Selbst wenn man mehrere Festplatten zur Datensicherung nutzt, können diese Backups vor, während oder nach der Datenwiederherstellung zerstört werden. Es gibt dann keine Möglichkeit mehr, auf ältere Datensicherungen zuzugreifen.
Mehrfach absichern
Ein Sicherheitssystem, dass auf interne Backups setzt, ist seit diesen neuartigen Viren einem zu grossen Restrisiko ausgesetzt. Wir können nicht abschätzen, was morgen für Angriffsmöglichkeiten entwickelt werden. Wir empfehlen deshalb allen Firmen, zusätzlich ein Backup in einem externen Netzwerk anzulegen.
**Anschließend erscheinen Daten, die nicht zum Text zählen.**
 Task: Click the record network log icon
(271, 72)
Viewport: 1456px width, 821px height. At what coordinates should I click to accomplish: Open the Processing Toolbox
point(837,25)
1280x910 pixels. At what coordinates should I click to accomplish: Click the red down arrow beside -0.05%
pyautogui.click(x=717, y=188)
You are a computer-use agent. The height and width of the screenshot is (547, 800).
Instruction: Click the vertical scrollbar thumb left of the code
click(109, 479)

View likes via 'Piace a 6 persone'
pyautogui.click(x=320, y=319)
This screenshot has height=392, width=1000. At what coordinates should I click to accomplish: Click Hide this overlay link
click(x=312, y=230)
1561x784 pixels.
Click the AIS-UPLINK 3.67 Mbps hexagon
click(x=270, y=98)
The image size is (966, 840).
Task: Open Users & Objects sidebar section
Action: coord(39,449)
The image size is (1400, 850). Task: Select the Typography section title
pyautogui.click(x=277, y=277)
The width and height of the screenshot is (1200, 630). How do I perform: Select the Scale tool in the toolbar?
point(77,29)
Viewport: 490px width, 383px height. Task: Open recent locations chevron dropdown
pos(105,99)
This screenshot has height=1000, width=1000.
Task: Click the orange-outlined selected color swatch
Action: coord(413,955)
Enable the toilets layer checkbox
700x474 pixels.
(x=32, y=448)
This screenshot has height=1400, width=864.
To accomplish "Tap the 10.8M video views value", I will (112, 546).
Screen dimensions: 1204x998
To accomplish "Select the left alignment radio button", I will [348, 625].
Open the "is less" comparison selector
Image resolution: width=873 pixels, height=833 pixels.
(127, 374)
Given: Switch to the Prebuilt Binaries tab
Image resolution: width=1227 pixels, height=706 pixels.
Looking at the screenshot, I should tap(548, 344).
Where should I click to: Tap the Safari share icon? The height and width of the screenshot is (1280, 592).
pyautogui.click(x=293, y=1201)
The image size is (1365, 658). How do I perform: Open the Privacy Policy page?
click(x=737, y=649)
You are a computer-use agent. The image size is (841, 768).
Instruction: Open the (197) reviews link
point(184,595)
Sollte es zu einem GAU kommen, kann das System danach mindestens wiederaufgebaut und die Daten gerettet werden. In unseren Augen ist ein externes und geschütztes Backup eine Sicherheitsinvestition, die jedes Unternehmen tätigen sollte. Die Alternative kann ein potentieller Totalausfall der Systeme und Verlust sämtlicher Daten sein, ohne Aussicht auf Rettung.